Advances in Remote Sensing and Machine Learning for Land Use/Land Cover Change Detection and Climate Model Bias Correction: Methods and Applications
Abstract
Ecosystems globally are increasingly threatened by the integrated impacts of human activities and climate change, especially in the Ethiopian Rift Valley, where data are scarce. Therefore, there is an urgent need for implementing advances in sustainable resource management. This study presented a systematic meta-analysis that synthesized more than 100 peer-reviewed studies (2004-2025) to critically evaluate how remote sensing (RS) and machine learning (ML) could be integrated for detecting LULC change and climate model bias. Using a PRISMA protocol, the methodological progression from traditional statistical approaches was evaluated through advanced deep-learning and hybrid methods.

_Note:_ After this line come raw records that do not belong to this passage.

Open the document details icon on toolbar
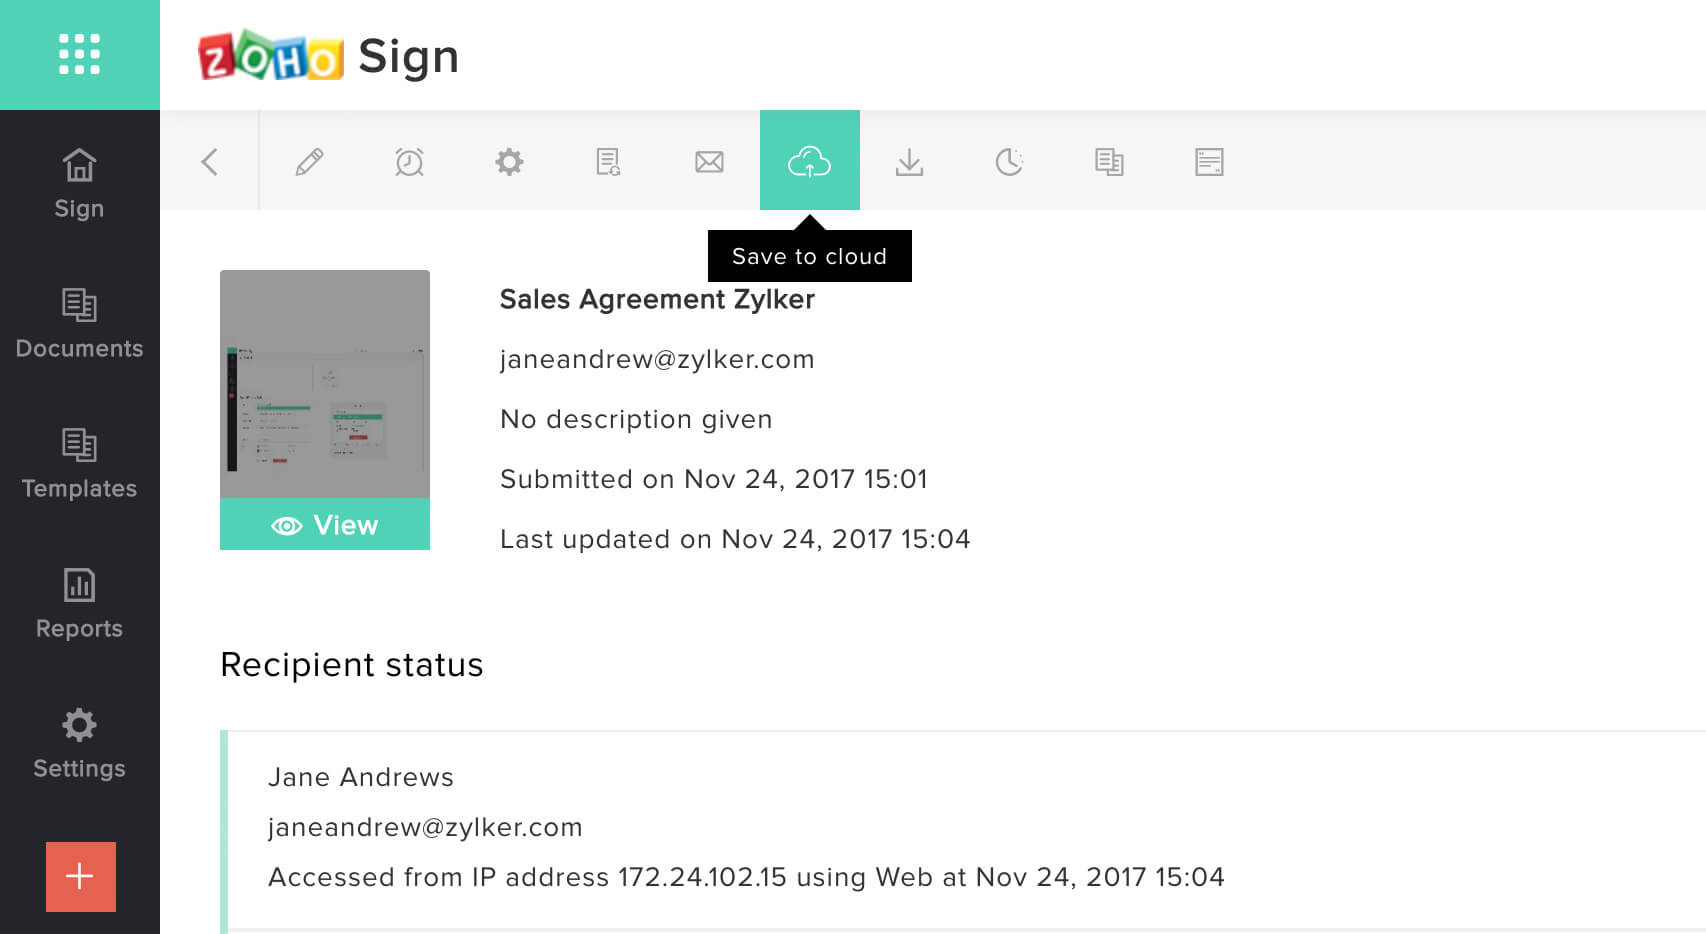The image size is (1706, 934). [1209, 160]
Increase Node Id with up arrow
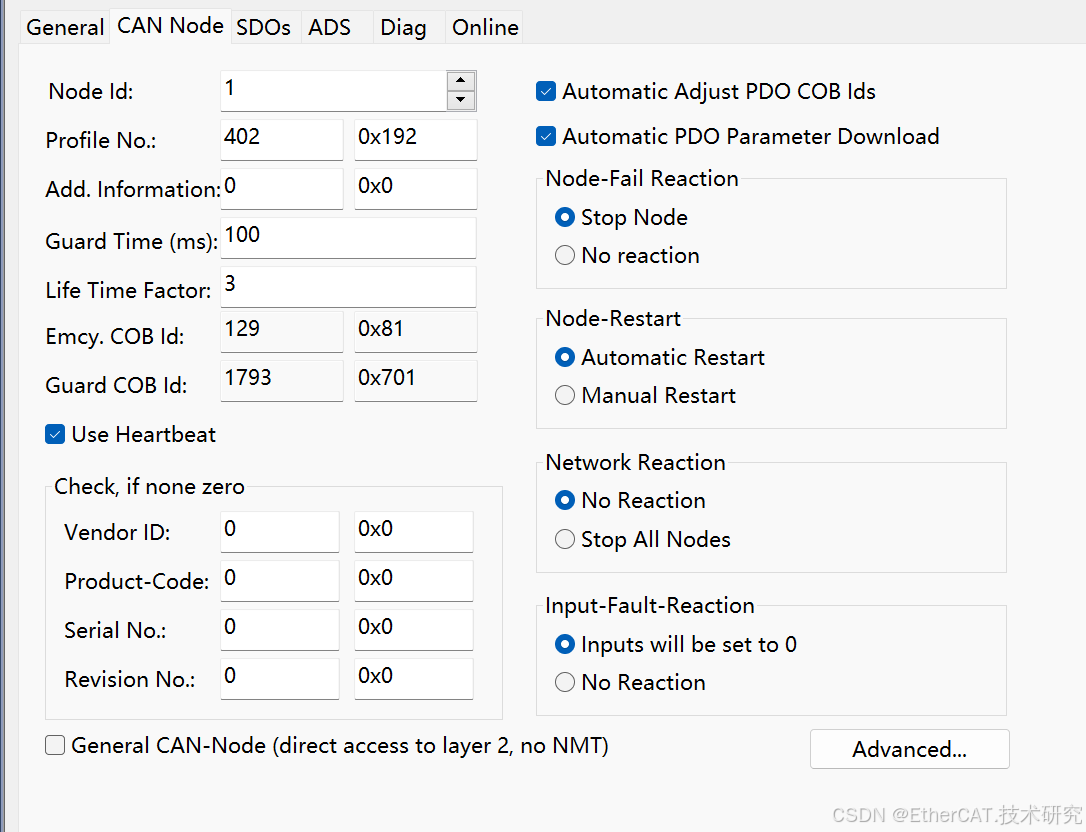This screenshot has width=1086, height=832. tap(461, 81)
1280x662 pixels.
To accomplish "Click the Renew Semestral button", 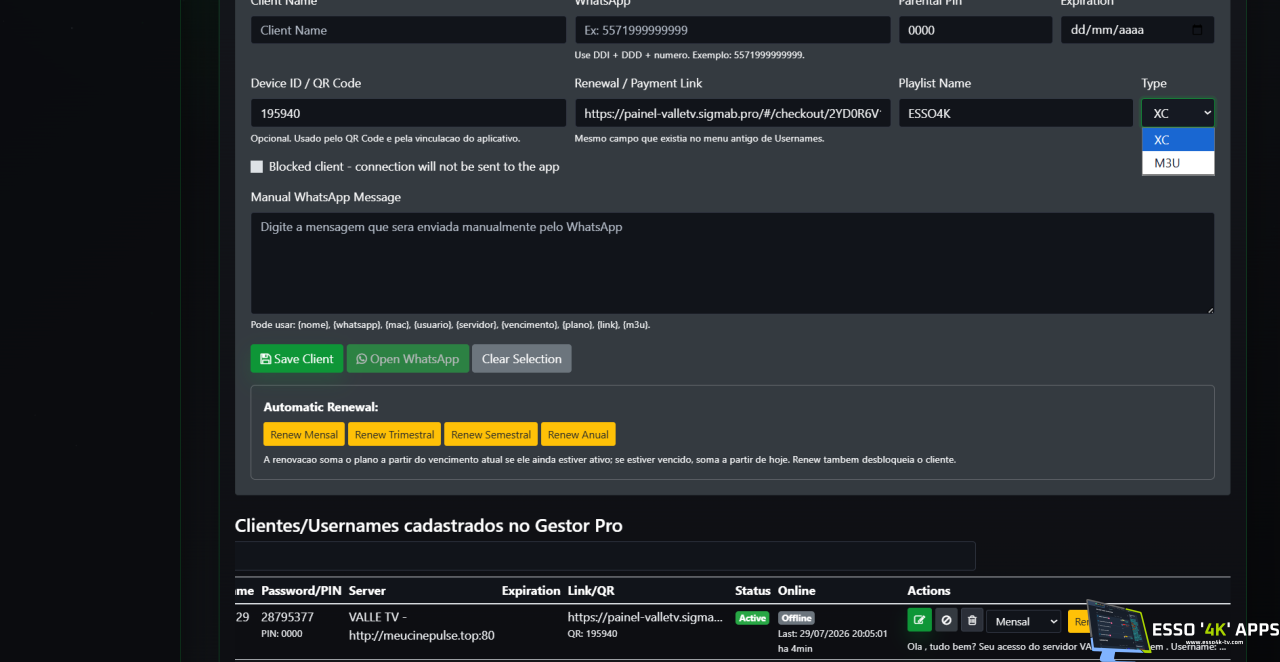I will tap(491, 434).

The results provided strong evidence that integrating RS and ML had significant transformative potential; however, there still remained a "gap" in their integration. Both fields advanced greatly, yet each existed as a largely independent entity. Recent studies addressed this disintegration, however operational frameworks were scarce. In order to close this gap, a novel integrated conceptual framework was proposed. This would dynamically integrate multi-sensor data fusion, ML-based LULC mapping, hybrid ML-statistical bias correction, and SWAT+ hydrological models into a single end-to-end processing pipeline designed specifically for basins that contained little or no data. Transfer learning and explainable artificial intelligence (XAI) could be used to solve the problem of applying data-hungry models in situations where very little or no data were available. The integration of XAI methods such as SHAP and LIME gave a promise for improving model interpretability in environmental applications. The review suggests that robust-policy-relevant environmental prediction depended on designing combined systems that were not only accurate but also interpretable and adaptable to local conditions.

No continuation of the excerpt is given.